WHAT TO WORK ON →
Examine each line of the data, and copy the ones containing "Nancy".

DATA FOR ANALYSIS →
=-=-=

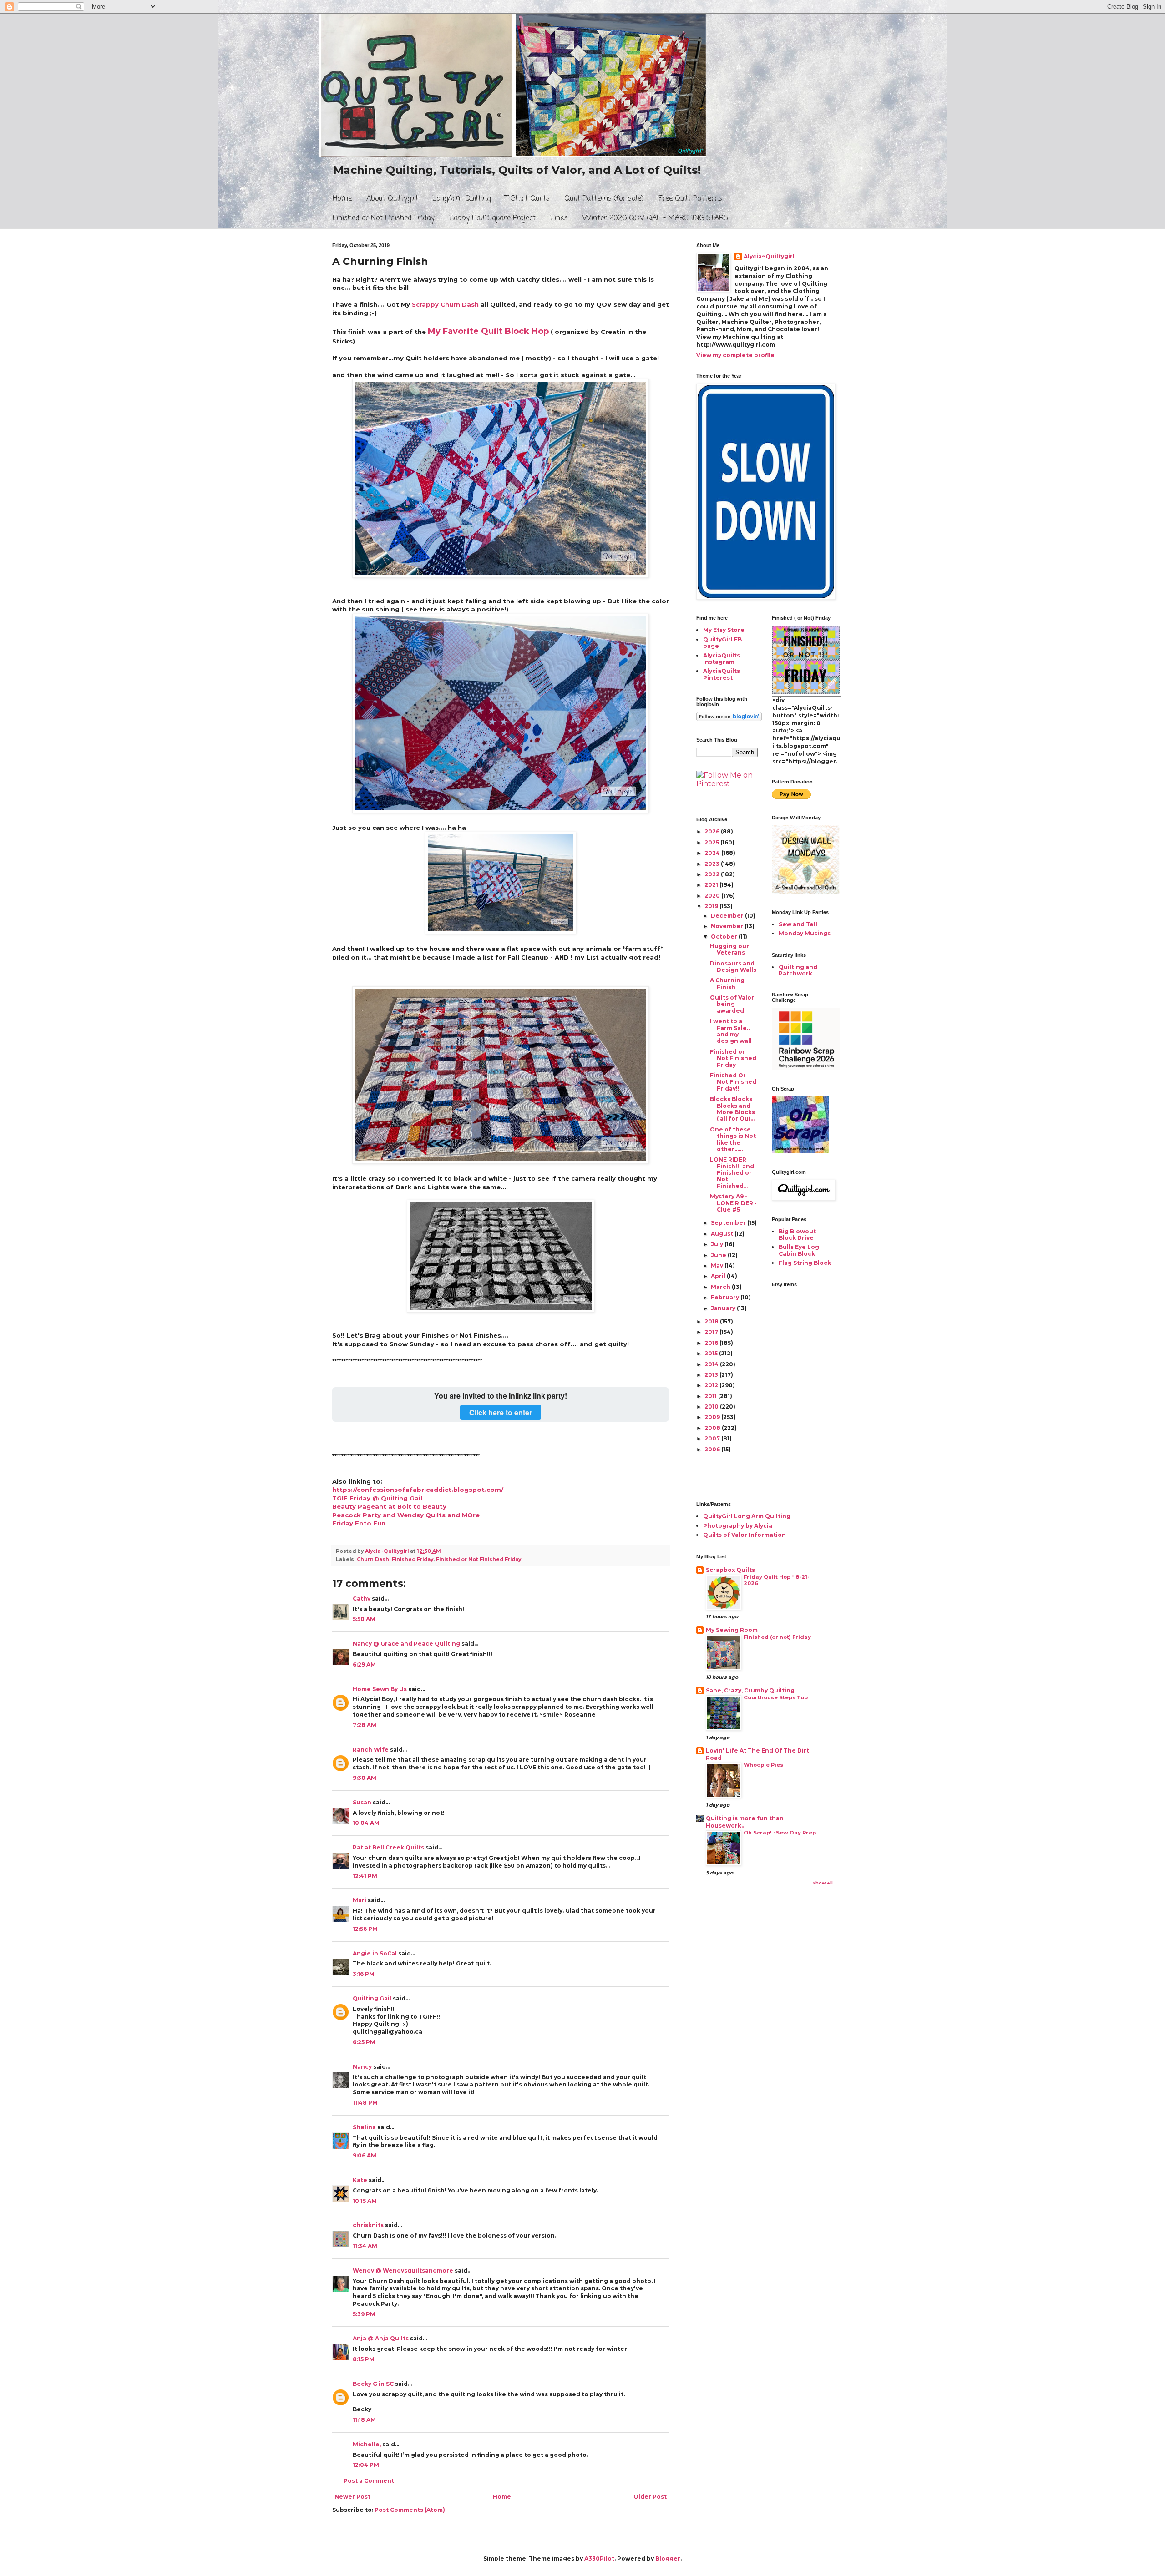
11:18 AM (364, 2419)
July (717, 1244)
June (719, 1255)
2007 (712, 1438)
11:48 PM (365, 2102)
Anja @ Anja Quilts (381, 2338)
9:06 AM (364, 2155)
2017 (711, 1331)
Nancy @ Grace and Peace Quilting (406, 1643)
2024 (712, 852)
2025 (712, 842)
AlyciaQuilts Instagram (721, 658)
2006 (712, 1449)
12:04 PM (366, 2464)
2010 (712, 1406)
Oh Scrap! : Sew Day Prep (780, 1832)
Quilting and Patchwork (798, 970)
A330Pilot (599, 2558)
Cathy (361, 1598)
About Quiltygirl (392, 198)
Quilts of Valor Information (744, 1534)
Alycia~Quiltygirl (769, 256)
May (717, 1265)
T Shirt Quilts (527, 198)
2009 (712, 1417)
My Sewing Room (732, 1629)
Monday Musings (805, 933)
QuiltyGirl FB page (722, 642)
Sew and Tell (798, 924)
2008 (713, 1427)
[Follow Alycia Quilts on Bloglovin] (729, 719)
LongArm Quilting (461, 198)
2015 (711, 1353)
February (725, 1297)
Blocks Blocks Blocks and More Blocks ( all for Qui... (732, 1109)
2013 (711, 1374)
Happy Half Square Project (492, 218)
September (729, 1222)
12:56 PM (365, 1928)
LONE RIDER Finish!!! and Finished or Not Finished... (732, 1172)
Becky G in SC (373, 2383)
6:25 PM (364, 2042)
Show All (822, 1882)
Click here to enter (500, 1412)
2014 (712, 1364)
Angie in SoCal (375, 1953)
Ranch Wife (371, 1749)
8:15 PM (364, 2359)
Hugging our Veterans (729, 949)
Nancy (362, 2066)
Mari (359, 1900)
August (722, 1233)
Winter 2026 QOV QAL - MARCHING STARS (655, 218)
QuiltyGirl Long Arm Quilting (746, 1516)
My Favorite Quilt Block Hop (488, 331)
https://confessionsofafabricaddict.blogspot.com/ (417, 1489)
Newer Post (352, 2496)
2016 (711, 1342)
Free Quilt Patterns (690, 198)
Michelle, (367, 2444)
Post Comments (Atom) (410, 2509)
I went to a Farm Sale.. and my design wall (731, 1031)
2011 (711, 1396)
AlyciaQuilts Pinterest (721, 674)
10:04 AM (366, 1822)
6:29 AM (364, 1664)
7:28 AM (364, 1725)
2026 (712, 831)
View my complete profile (735, 355)
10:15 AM (365, 2200)
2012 (711, 1385)
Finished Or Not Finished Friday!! (733, 1082)
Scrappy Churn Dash (445, 304)
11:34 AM (365, 2246)
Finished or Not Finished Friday (384, 218)
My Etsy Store (724, 629)
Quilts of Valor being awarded (732, 1004)
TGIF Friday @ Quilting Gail (377, 1498)
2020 (712, 895)
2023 (712, 863)
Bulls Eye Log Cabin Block (799, 1250)
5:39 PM (364, 2314)
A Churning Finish (727, 983)
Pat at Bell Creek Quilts (388, 1847)
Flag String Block (805, 1262)
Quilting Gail (372, 1998)
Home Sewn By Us (380, 1689)
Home (342, 198)
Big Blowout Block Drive (797, 1234)
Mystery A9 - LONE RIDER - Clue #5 (733, 1203)
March (721, 1286)
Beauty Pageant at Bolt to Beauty (389, 1506)
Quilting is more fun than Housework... (745, 1822)
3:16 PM (364, 1973)
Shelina (364, 2127)
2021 (711, 884)
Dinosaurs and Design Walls (733, 966)
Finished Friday (412, 1559)
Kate (360, 2180)
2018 (712, 1321)
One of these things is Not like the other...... (733, 1139)
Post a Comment (369, 2480)
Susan (362, 1802)
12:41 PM (365, 1876)
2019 (711, 906)
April (719, 1276)
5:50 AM (364, 1619)
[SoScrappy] (806, 1068)
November (728, 926)
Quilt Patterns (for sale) (604, 198)
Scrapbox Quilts (730, 1569)
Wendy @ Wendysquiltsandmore (403, 2270)
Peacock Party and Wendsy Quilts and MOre (406, 1515)
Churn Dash (373, 1559)
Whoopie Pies (763, 1765)
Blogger (667, 2558)
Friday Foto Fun (358, 1523)
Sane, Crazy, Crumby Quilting (750, 1690)
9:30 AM (364, 1777)
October (725, 936)
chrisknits (368, 2225)
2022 (712, 874)
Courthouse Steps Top (776, 1697)
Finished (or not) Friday (777, 1637)
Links (559, 218)
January (724, 1308)
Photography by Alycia (737, 1525)
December (728, 915)
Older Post (650, 2496)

=-=-=

SOLUTION TO THE EXERCISE →
Nancy @ Grace and Peace Quilting (406, 1643)
Nancy (362, 2066)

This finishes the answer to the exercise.